• **Aim of the exercise**
The response should be exactly the number of lines in the material below that contain the word "Submit".

• **Source records**
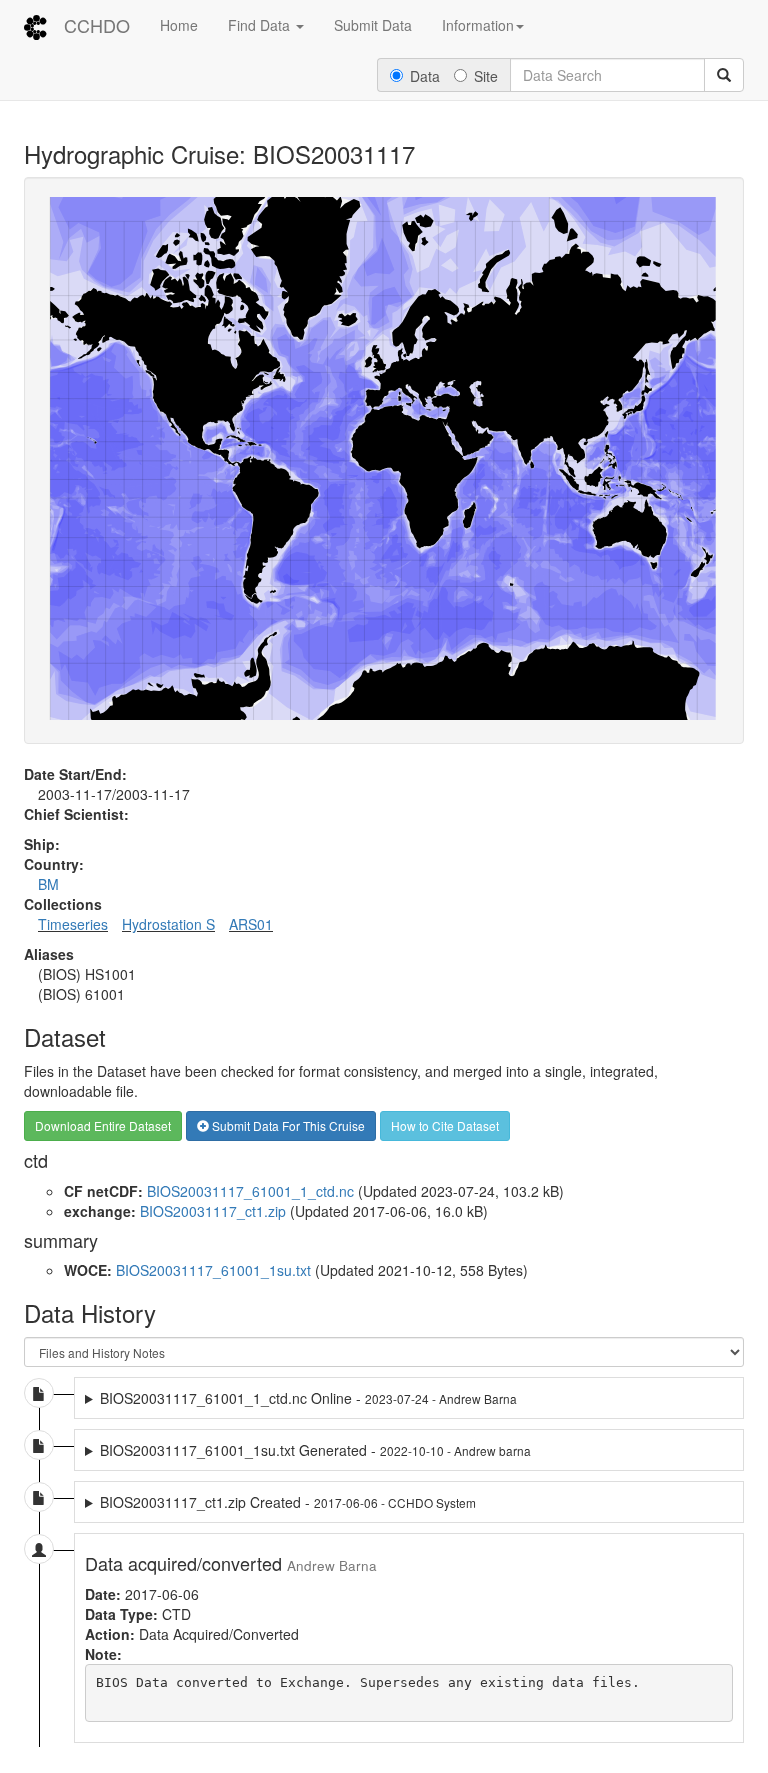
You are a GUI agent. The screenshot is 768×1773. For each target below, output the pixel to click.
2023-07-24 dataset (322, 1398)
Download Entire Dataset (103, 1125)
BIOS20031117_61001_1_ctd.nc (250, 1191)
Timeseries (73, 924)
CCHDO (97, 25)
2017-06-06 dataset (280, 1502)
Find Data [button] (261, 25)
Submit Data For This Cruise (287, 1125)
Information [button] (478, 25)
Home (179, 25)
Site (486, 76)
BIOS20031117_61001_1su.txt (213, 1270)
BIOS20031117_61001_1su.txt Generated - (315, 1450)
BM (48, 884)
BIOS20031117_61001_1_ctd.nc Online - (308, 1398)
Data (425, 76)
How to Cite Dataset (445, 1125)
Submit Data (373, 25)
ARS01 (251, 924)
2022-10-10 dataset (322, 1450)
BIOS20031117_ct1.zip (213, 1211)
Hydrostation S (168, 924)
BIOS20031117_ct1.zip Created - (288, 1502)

* * *

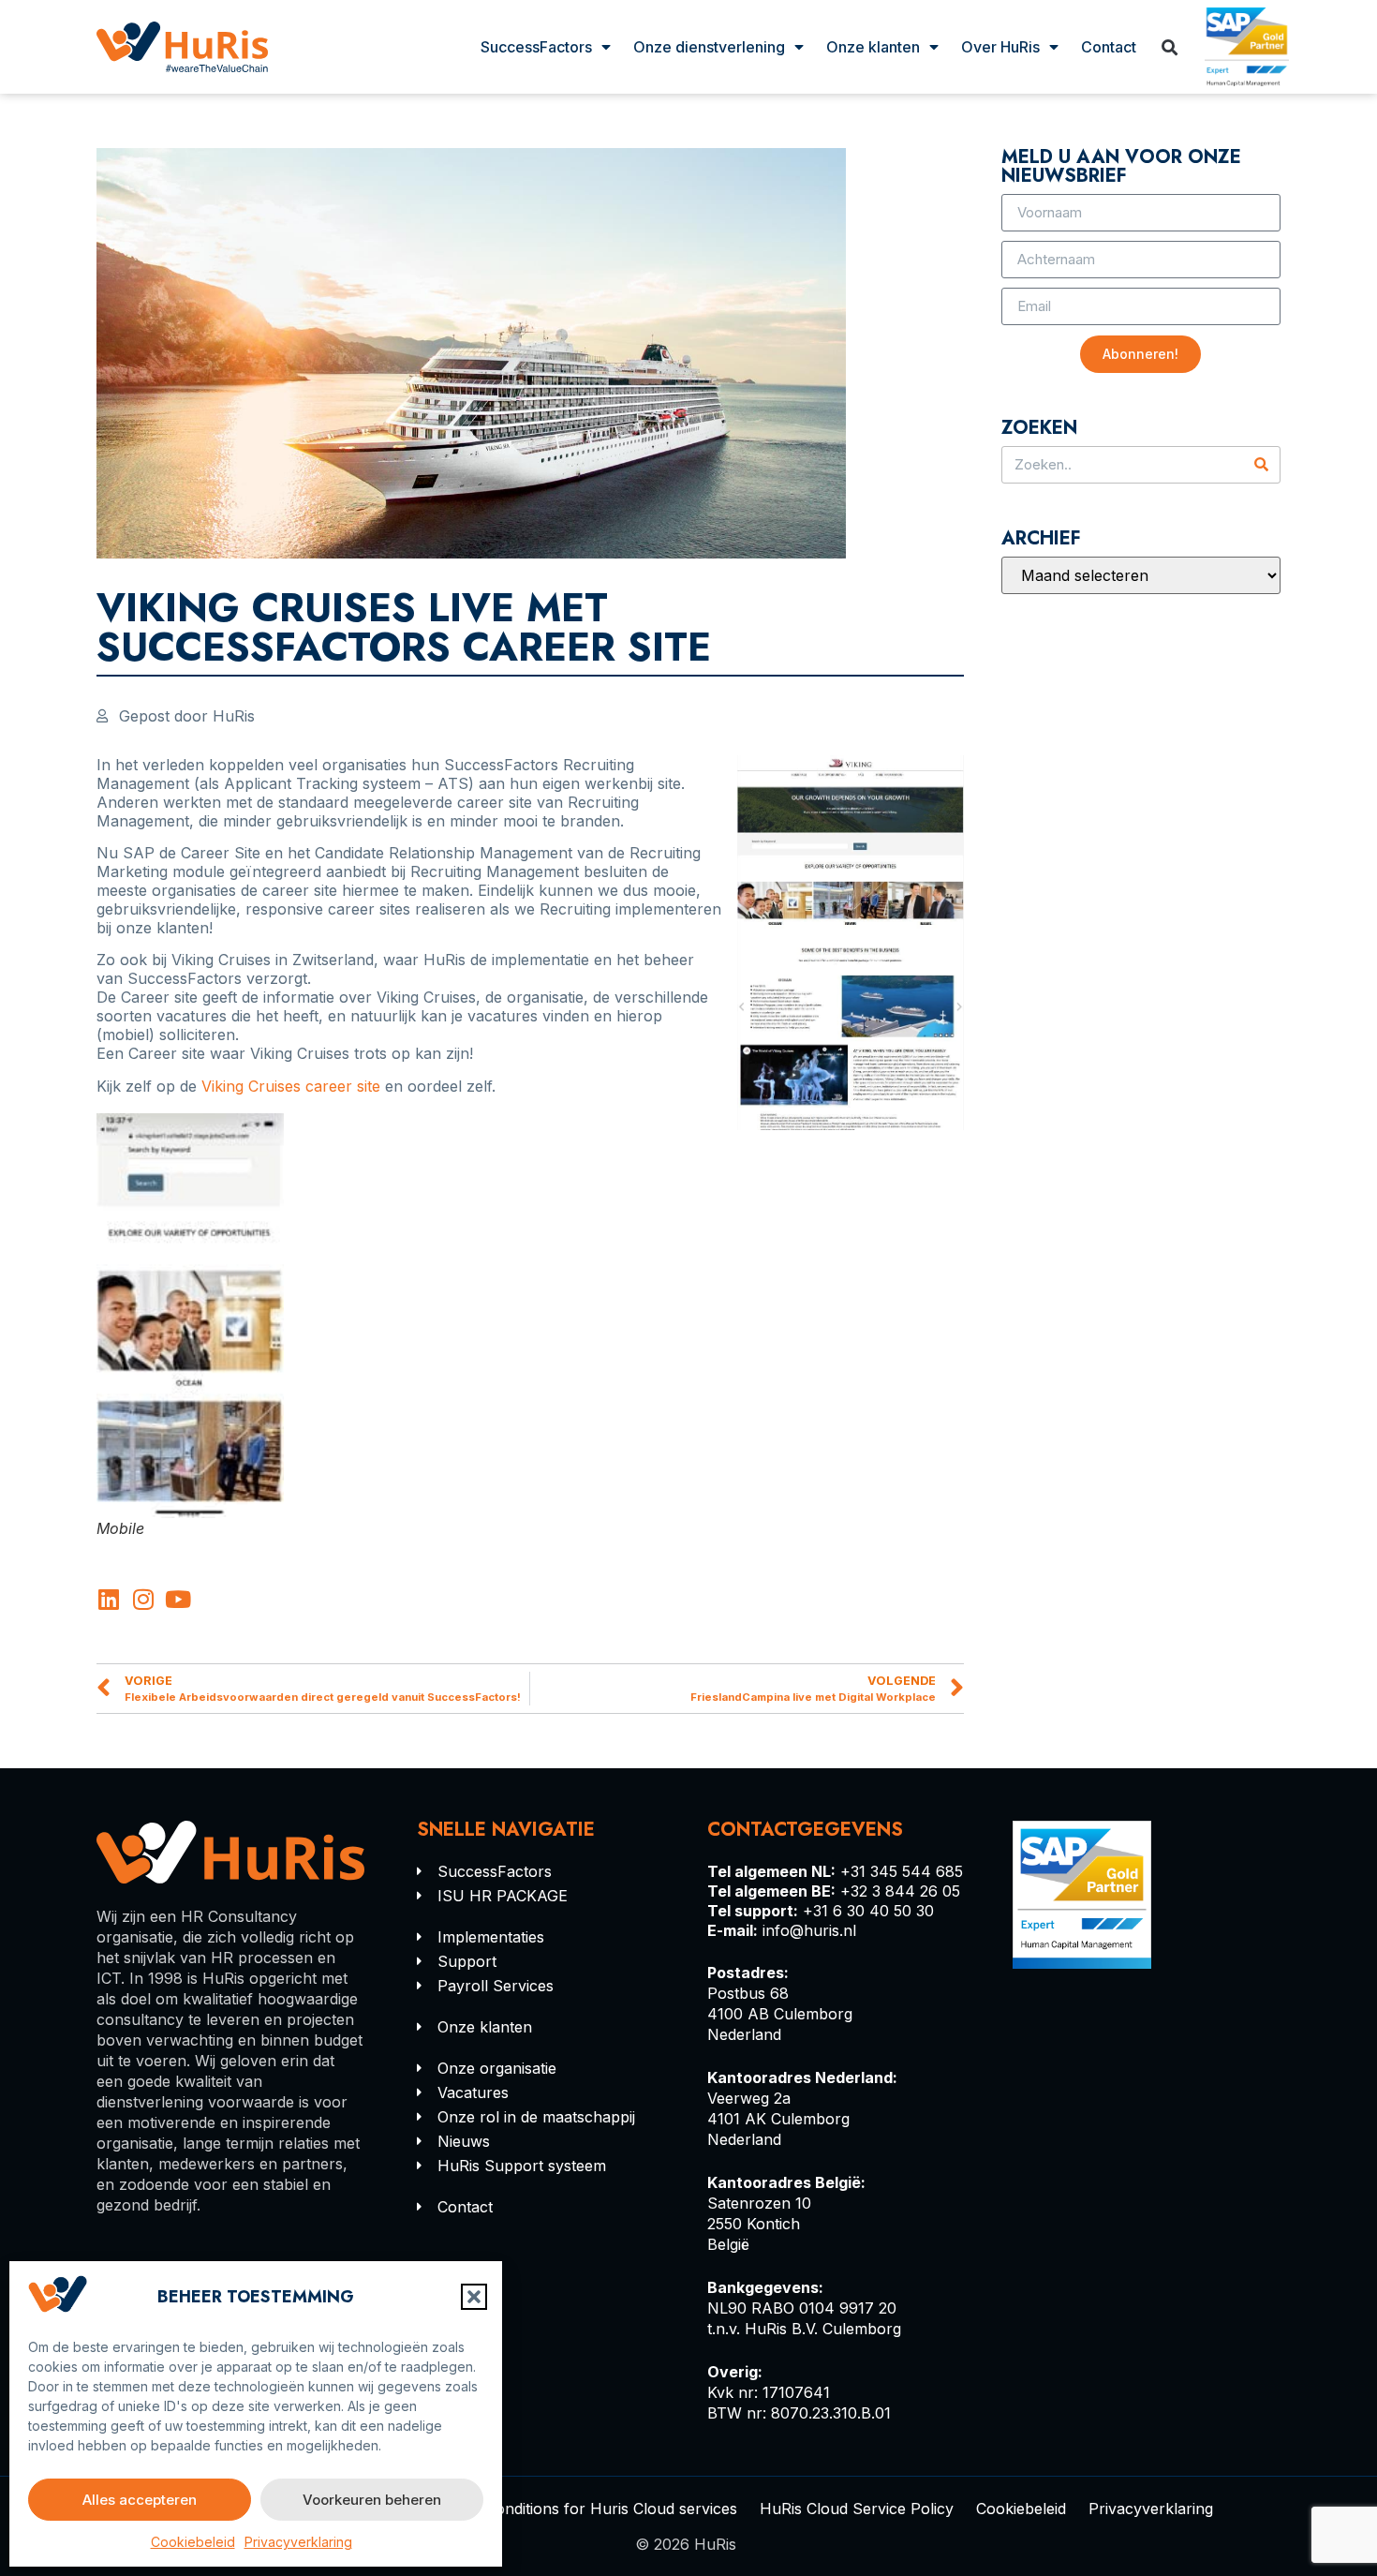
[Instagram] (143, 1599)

• **Answer space**
2